Alabama started 1-4 in SEC play and was coming off a 77-51 loss to No. 8 South Carolina before earning a signature win in Lexington that Thursday in late January. After that win, the Crimson Tide’s first in Kentucky since 2002, Alabama finished 5-6 in the league and earned a No. 7 seed in the SEC tournament, its highest since 1999.

Falling to LSU 78-65 in the first round, however, the Crimson Tide is on the outside looking in at a berth in the National Invitational Tournament.

With all the challenges of taking the reins of a team with a combined nine conference wins in the three previous years, both Currys said the transition was made a little easier with the help of a fellow Alabama coach whom Kristy parallels: gymnastics coach Sarah Patterson, who also coaches with her husband and has two daughters.

“She’s been a fantastic supporter of ours from day one, really,” Kelly said. “She reached out and made contact to Kristy before she ever took the job, so her support has been overwhelming.”

Kelly said Patterson made it to nearly every game at Foster Auditorium she was able to attend. The praise from Kristy to Patterson is reciprocated from the gymnastics coach as well.

(See also “Gymnastics seniors to end regular season“)

“I think she has done a lights-out job this year,” Patterson said. “I texted her after they completed the SEC Tournament, and I said, ‘If I was a coach and I was voting, you’re my vote for Coach of the Year.’ It’s great seeing another women’s program just jump right up there. Think about it: Softball, golf, we can all compete. It just takes great leadership.”

After nearly every game, Kristy stayed at Foster Auditorium well after the game was over, win or lose, until the lights dimmed and the bleachers folded up for another Alabama practice, speaking to whomever happened to still be at the venue. At times it was Patterson, but not always, Curry said.

“Some of those were just normal fans who hung around to speak to our players,” Curry said. “I think it’s important. We want to get out and get back on the court as soon as we can just to thank people for coming and thank them for their support and have a chance to visit. I think that’s what makes women’s basketball special, the relationships that you develop with people and that you take time for people and you never become too big that you don’t take time, one-by-one.”

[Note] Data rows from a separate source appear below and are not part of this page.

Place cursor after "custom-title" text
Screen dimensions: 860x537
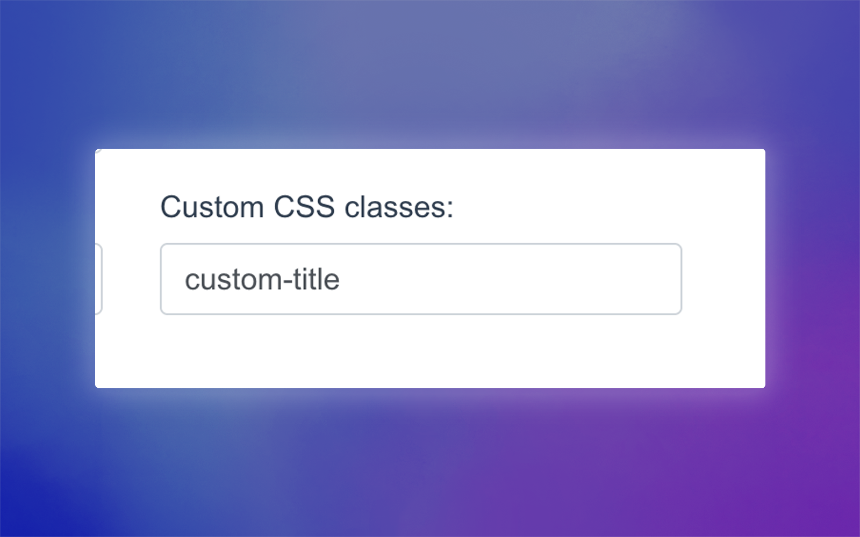click(341, 280)
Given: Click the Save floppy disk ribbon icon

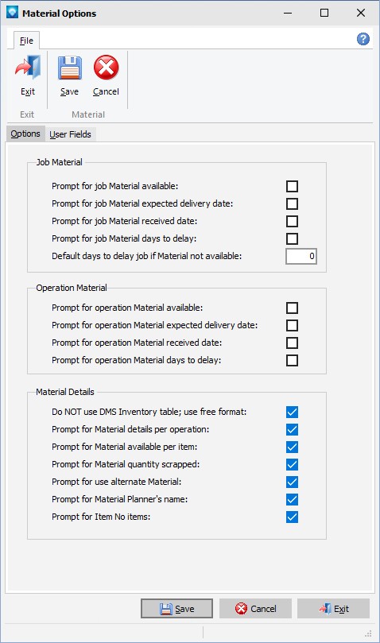Looking at the screenshot, I should pyautogui.click(x=69, y=68).
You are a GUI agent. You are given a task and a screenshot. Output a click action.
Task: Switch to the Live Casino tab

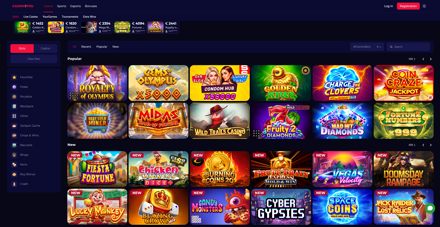[31, 17]
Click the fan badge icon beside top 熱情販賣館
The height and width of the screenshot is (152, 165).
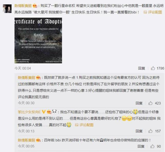[35, 6]
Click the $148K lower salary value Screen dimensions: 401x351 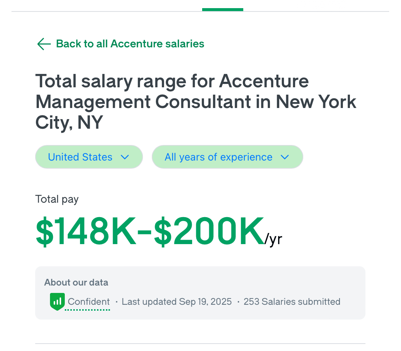pos(86,232)
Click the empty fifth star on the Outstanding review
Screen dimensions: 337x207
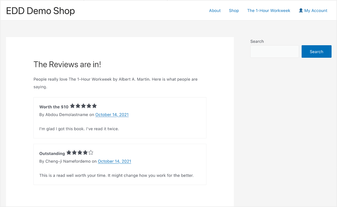click(x=91, y=153)
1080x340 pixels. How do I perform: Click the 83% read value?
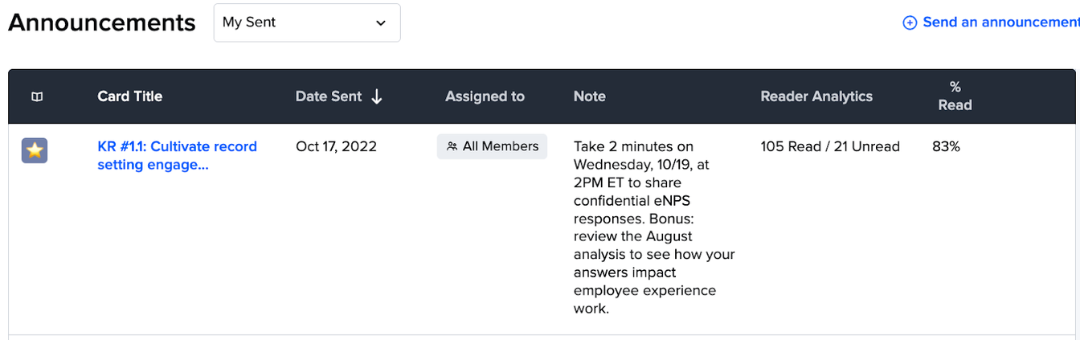tap(946, 146)
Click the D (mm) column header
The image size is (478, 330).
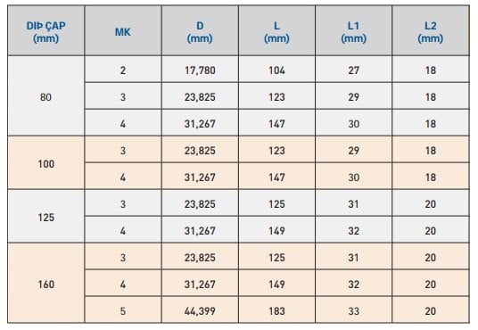(x=200, y=31)
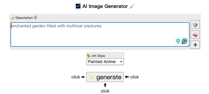Click the brain icon button

195,34
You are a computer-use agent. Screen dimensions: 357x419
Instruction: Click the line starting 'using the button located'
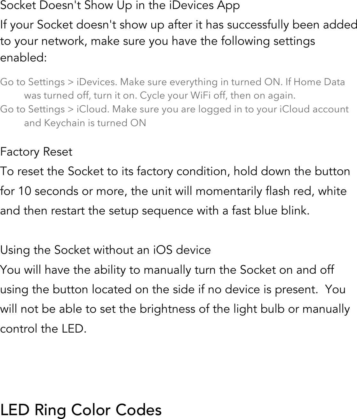[x=173, y=289]
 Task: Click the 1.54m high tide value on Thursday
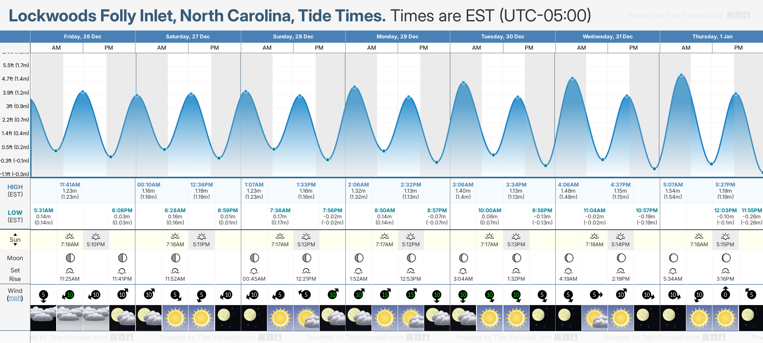[673, 191]
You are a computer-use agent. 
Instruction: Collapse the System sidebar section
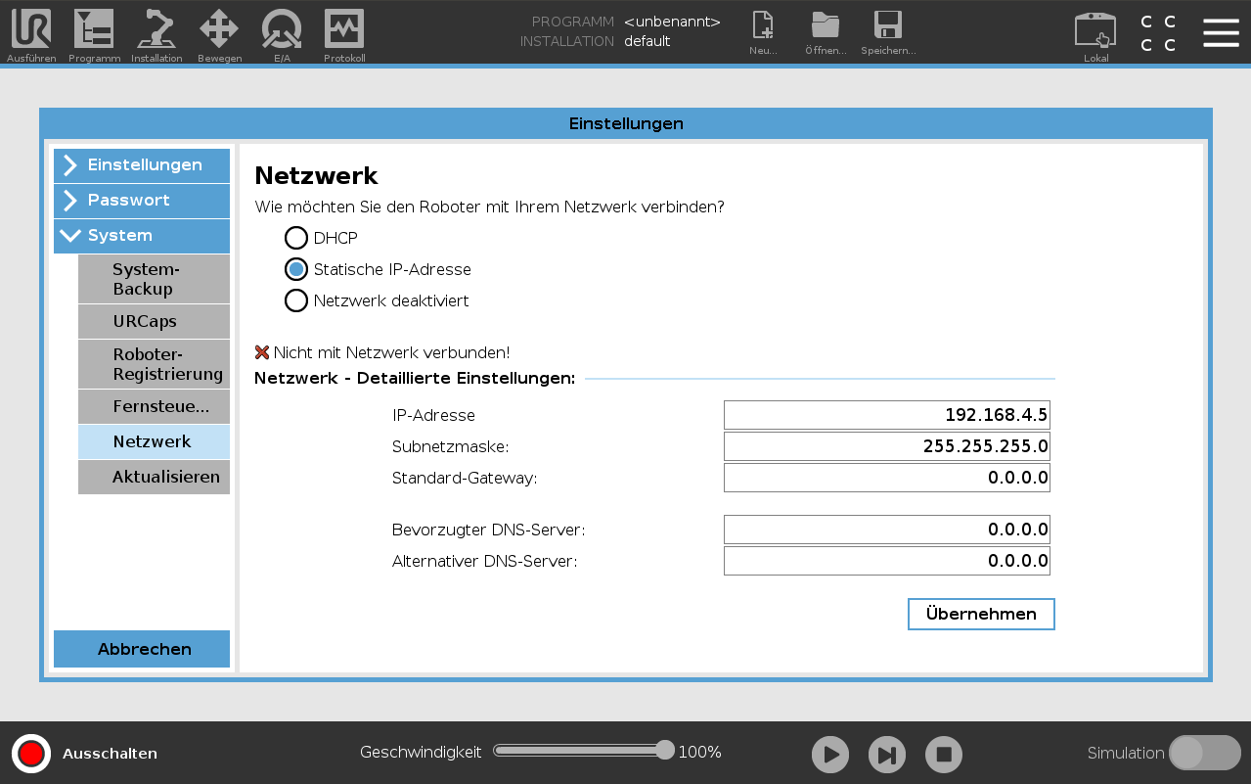click(142, 236)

On Feb. 2, a 64-54 loss to Tennessee saw a record crowd at Foster Auditorium with 3,002 spectators.

With the season Curry posted in her inaugural year at the Capstone, many have praised new athletic director Bill Battle, whose first high-profile order of business after taking over last March was luring the coach from Lubbock. Battle, like Patterson, had positive things to say about Curry’s resume with Alabama.

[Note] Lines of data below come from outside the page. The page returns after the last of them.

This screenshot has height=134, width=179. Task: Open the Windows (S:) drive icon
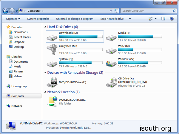tap(111, 63)
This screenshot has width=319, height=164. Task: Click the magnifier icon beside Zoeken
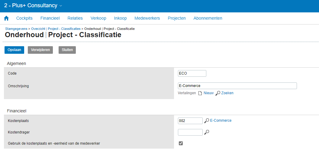(x=218, y=93)
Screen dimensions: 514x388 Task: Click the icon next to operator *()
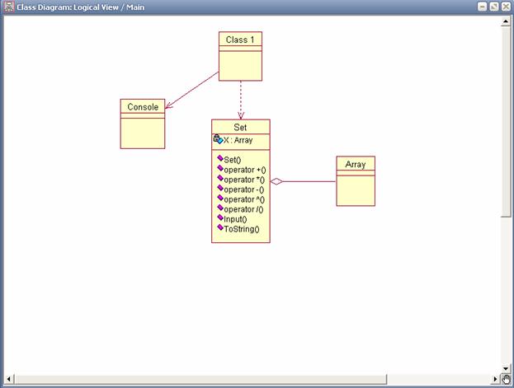coord(220,178)
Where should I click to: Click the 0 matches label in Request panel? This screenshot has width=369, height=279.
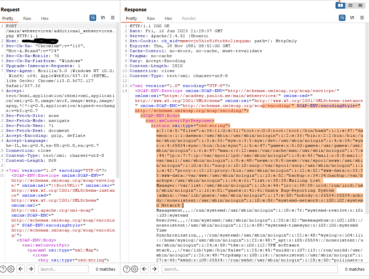pyautogui.click(x=105, y=269)
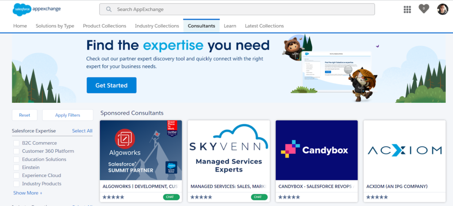Open the Acxiom consultant card
Viewport: 453px width, 206px height.
(404, 151)
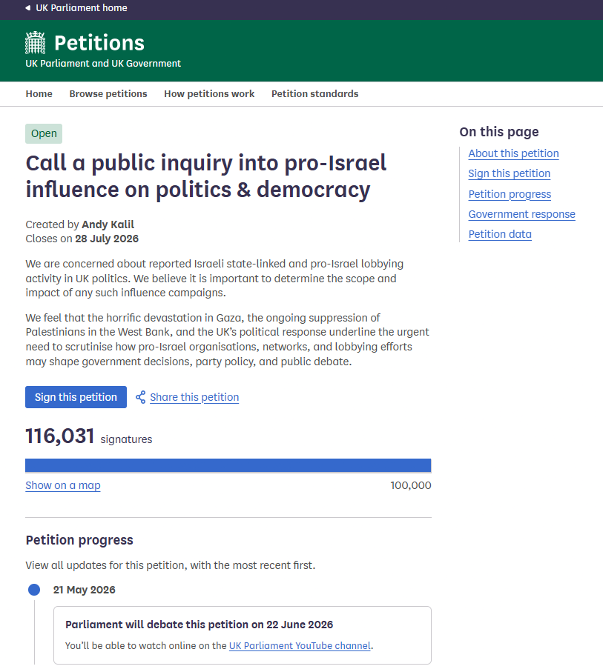Click the blue signature progress bar
The width and height of the screenshot is (603, 669).
click(x=228, y=465)
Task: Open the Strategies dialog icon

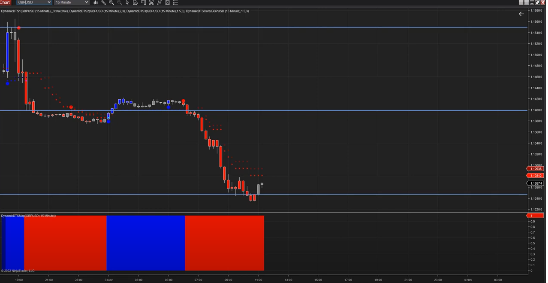Action: tap(168, 3)
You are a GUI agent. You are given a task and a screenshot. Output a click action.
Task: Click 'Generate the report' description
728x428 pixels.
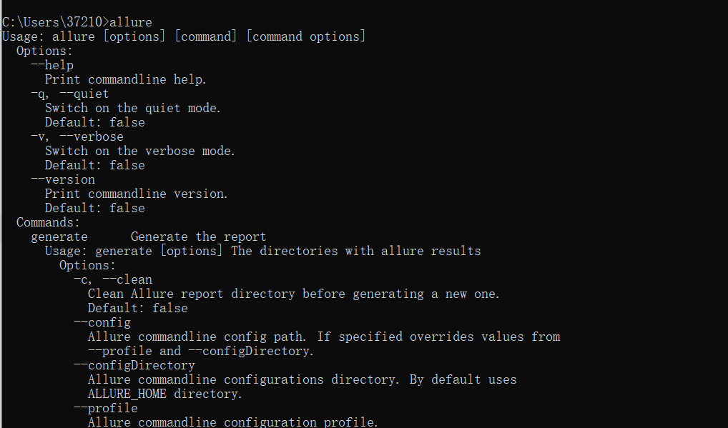click(x=198, y=237)
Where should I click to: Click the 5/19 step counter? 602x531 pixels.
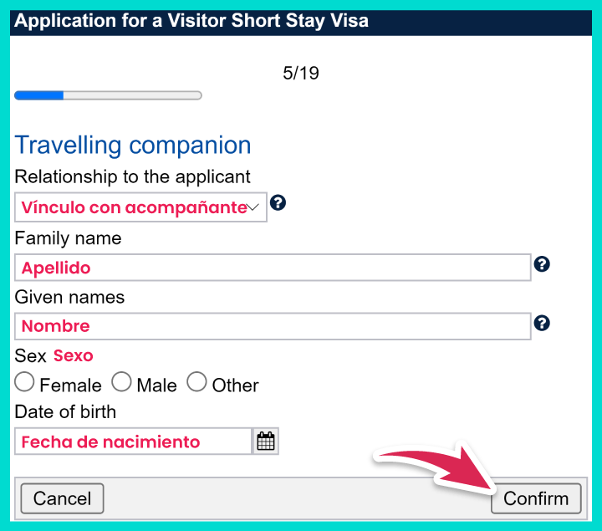coord(301,74)
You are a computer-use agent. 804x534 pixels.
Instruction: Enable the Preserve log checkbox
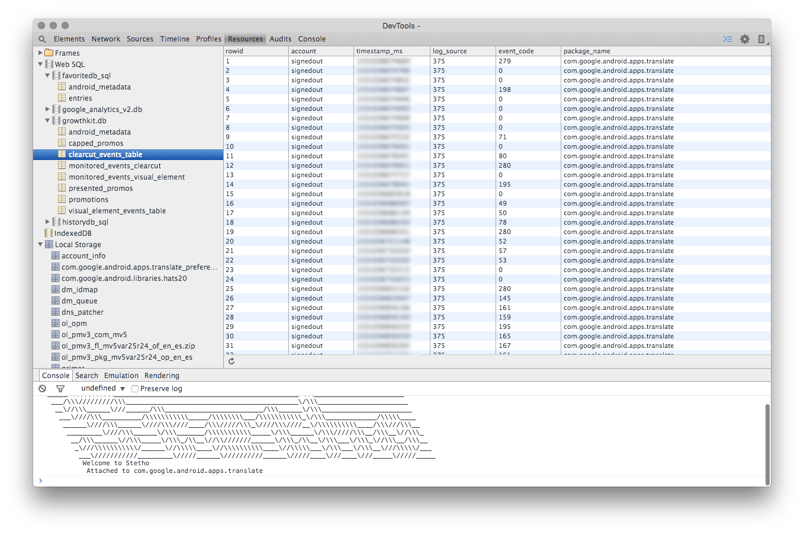(135, 389)
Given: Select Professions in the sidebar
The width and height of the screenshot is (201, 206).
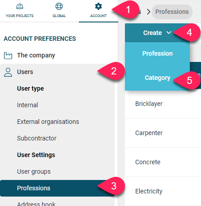Looking at the screenshot, I should (57, 188).
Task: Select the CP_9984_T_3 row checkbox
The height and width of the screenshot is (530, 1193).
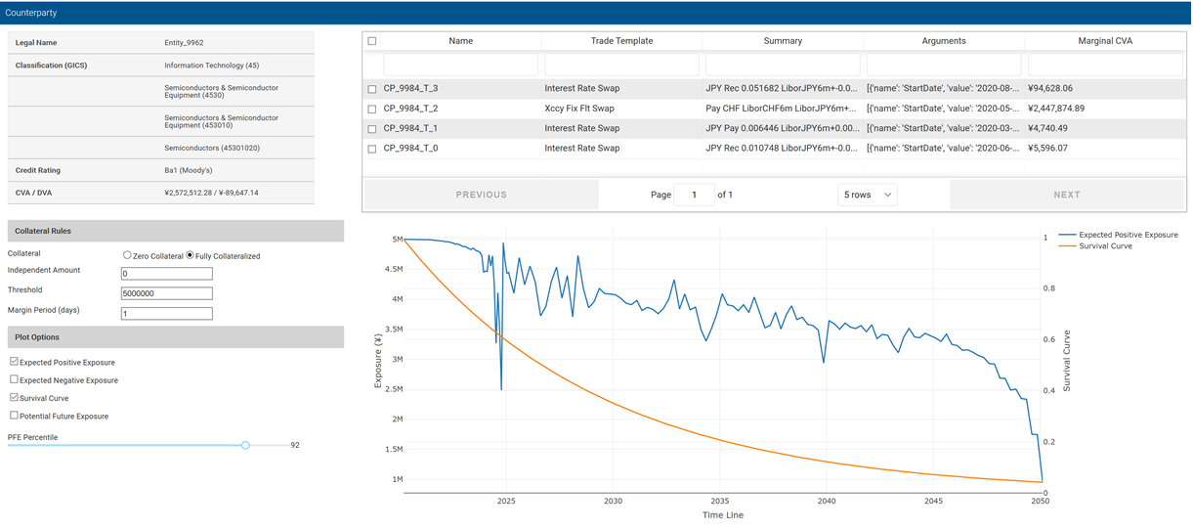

“I have been very impressed with the great coaching job Kristy has done with our team this season,” Battle said in a statement. “It’s not uncommon in years of transition for a team to take several steps back before real progress is made. That was certainly not the case with this year’s team. The progress that Kristy, her staff and her players made this year was remarkable. Our team this year showed more improvement from start to finish than any team that I have ever seen. They have come so far in many areas. Alabama women’s basketball has a very bright future.”

During Alumni Weekend, which took place Jan. 11-12 and saw Kristy Curry’s first SEC win, a 93-79 thumping of Ole Miss, the 1994 Alabama team that reached the NCAA Final Four was honored on center court at halftime. That journey marked the furthest any Crimson Tide women’s team has gone in the NCAA tournament, and it gives Curry confirmation those heights can be reached again someday in Tuscaloosa.

“To know that we’ve done that here, and this league’s been so successful, gives you hope,” Curry said. “And that’s what we wake up for every day is to get this program back to the tournament, and if you get back to the tournament you have a chance to compete for a Final Four.”

For now though, looking back at what the 2013-14 team did with lone senior Shafontaye Myers, two-time SEC Freshman of the Week Ashley Williams and the rest of her incredibly young team, Curry knows what was accomplished was special.

“I’m not sure, and I mean this in a positive way, that I’ve enjoyed a group more than I have this group than I have in a long time,” she said. “It’s been one of my most rewarding years in 14 years. I’ve learned that.”